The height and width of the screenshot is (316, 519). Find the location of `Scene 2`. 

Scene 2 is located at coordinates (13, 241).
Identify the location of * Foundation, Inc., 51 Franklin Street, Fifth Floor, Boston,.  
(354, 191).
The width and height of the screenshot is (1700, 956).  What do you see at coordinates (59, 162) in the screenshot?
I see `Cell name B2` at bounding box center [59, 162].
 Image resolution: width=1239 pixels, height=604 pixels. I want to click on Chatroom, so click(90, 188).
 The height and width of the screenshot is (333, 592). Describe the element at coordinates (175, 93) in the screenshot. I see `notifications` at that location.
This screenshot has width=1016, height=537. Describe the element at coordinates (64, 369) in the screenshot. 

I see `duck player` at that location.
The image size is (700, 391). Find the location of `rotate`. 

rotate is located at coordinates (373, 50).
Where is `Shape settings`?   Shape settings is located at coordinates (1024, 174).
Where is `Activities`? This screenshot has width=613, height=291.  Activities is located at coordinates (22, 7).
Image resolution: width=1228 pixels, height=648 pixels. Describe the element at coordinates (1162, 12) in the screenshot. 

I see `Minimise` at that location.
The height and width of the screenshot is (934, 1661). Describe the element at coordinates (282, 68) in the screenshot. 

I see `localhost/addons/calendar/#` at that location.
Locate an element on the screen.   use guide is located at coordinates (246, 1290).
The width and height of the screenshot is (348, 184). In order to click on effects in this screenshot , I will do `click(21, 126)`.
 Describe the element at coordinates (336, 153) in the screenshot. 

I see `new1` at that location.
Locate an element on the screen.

- - - - -

- [Task instructions] Can you return the records above line for line, with nothing changed?

- [Worked solution]
The height and width of the screenshot is (316, 519). Find the location of `Scene 2`. 

Scene 2 is located at coordinates (13, 241).
Identify the location of * Foundation, Inc., 51 Franklin Street, Fifth Floor, Boston,.  
(354, 191).
The width and height of the screenshot is (1700, 956).  What do you see at coordinates (59, 162) in the screenshot?
I see `Cell name B2` at bounding box center [59, 162].
 Image resolution: width=1239 pixels, height=604 pixels. I want to click on Chatroom, so click(90, 188).
 The height and width of the screenshot is (333, 592). Describe the element at coordinates (175, 93) in the screenshot. I see `notifications` at that location.
This screenshot has width=1016, height=537. Describe the element at coordinates (64, 369) in the screenshot. 

I see `duck player` at that location.
The image size is (700, 391). Find the location of `rotate`. 

rotate is located at coordinates (373, 50).
Where is `Shape settings`?   Shape settings is located at coordinates (1024, 174).
Where is `Activities`? This screenshot has width=613, height=291.  Activities is located at coordinates (22, 7).
Image resolution: width=1228 pixels, height=648 pixels. Describe the element at coordinates (1162, 12) in the screenshot. 

I see `Minimise` at that location.
The height and width of the screenshot is (934, 1661). Describe the element at coordinates (282, 68) in the screenshot. 

I see `localhost/addons/calendar/#` at that location.
Locate an element on the screen.   use guide is located at coordinates (246, 1290).
The width and height of the screenshot is (348, 184). In order to click on effects in this screenshot , I will do `click(21, 126)`.
 Describe the element at coordinates (336, 153) in the screenshot. 

I see `new1` at that location.
Locate an element on the screen.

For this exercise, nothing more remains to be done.